─── TEXTO PROPORCIONADO ───
En la mesa de al lado, un hombre y una mujer, ambos de mediana edad, hablaban. El jueves pasado, decía el hombre, me morí. Y el viernes resucité. Pegué el oído, claro, y escuché la siguiente historia: el hombre había viajado a Sevilla por razones de trabajo.

Tras comer con un cliente en un restaurante céntrico, salió a la calle y decidió caminar hasta el hotel, que se encontraba a 20 minutos. El calor propio de esta época estaba atenuado por una brisa húmeda muy agradable. Por lo demás, el hombre caminaba despacio y por la sombra, de modo que logró disfrutar del paseo.
───
> **ACCIONES REQUERIDAS**
1 - Indique todas las formas verbales conjugadas del segundo párrafo del relato cuyo sujeto es el hombre.
2 - Reproduzca literalmente el fragmento del relato que comienza en las palabras "En la mesa de" y termina después de "razones de trabajo.".
El listado constituye un material aparte, sin relación con el relato.
─── INFORMACIÓN REGISTRADA ───
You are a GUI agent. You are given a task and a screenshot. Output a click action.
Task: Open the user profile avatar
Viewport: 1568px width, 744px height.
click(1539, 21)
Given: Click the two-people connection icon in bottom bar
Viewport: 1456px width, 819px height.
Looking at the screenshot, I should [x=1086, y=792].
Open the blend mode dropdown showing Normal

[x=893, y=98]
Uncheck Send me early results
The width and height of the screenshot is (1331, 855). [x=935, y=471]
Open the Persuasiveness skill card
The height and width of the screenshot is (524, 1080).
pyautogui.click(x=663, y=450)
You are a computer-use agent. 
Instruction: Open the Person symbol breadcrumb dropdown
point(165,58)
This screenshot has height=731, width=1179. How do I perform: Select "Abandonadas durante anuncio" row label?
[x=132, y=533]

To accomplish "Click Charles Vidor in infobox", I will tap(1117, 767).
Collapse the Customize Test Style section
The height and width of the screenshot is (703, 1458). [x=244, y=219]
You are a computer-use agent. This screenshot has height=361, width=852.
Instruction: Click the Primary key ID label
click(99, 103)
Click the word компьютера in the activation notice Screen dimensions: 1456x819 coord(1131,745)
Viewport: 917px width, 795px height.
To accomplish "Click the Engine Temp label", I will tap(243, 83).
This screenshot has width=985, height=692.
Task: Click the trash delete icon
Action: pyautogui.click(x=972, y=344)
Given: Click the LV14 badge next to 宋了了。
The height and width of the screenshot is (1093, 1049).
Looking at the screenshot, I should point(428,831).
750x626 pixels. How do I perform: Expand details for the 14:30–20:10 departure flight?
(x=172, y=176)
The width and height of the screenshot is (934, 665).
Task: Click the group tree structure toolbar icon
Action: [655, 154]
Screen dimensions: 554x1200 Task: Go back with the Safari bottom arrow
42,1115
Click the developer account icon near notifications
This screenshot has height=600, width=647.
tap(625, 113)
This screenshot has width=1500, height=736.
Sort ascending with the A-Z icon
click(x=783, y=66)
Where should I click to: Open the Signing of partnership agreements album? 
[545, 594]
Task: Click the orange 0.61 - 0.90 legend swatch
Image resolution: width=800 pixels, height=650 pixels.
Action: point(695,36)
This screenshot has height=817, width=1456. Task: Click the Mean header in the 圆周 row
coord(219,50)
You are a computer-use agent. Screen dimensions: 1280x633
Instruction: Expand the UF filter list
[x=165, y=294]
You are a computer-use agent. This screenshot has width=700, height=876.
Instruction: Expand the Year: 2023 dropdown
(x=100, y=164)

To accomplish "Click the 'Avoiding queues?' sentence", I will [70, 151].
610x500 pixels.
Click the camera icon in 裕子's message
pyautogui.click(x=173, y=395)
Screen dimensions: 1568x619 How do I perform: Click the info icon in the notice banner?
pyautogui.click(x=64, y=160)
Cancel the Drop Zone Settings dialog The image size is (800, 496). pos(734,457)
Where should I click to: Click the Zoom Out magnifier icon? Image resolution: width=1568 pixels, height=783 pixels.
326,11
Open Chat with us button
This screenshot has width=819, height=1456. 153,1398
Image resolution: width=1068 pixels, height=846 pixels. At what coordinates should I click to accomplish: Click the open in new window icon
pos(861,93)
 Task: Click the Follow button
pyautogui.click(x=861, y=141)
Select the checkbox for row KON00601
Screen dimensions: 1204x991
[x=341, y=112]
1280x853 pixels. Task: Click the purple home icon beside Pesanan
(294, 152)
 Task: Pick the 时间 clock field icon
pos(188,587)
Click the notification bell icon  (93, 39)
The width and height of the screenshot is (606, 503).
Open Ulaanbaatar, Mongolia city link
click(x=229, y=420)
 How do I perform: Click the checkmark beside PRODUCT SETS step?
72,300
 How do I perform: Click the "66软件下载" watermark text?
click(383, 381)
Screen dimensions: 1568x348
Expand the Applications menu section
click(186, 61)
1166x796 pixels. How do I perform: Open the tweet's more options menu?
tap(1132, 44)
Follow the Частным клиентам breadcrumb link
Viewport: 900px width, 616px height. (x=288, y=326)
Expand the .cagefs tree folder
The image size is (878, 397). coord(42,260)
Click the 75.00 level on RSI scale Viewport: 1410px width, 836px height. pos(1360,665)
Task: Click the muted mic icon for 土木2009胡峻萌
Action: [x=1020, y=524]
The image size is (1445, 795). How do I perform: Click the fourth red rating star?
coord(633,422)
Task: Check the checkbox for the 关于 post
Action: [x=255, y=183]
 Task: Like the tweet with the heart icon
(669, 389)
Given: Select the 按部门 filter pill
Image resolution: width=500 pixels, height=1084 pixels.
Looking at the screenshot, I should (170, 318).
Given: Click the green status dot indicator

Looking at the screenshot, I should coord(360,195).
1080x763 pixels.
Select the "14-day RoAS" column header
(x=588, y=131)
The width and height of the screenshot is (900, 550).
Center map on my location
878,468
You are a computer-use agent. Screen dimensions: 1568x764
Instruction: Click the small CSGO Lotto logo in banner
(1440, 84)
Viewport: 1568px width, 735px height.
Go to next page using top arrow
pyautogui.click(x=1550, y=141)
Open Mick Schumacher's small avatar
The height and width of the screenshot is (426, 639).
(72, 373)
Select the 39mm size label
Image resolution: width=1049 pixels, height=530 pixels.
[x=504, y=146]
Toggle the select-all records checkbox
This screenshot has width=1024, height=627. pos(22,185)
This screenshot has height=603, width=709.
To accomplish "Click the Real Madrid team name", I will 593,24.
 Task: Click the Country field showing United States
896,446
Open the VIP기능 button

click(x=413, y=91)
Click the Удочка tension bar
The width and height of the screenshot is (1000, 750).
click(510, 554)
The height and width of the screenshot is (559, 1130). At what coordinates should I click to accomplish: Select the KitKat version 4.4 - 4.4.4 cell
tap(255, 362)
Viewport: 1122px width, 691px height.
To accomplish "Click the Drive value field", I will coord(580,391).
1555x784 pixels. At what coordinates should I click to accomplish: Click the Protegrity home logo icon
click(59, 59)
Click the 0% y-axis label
───
> **RESPUESTAS NUMERADAS**
1 - salió, decidió, caminaba, logró

2 -
En la mesa de al lado, un hombre y una mujer, ambos de mediana edad, hablaban. El jueves pasado, decía el hombre, me morí. Y el viernes resucité. Pegué el oído, claro, y escuché la siguiente historia: el hombre había viajado a Sevilla por razones de trabajo.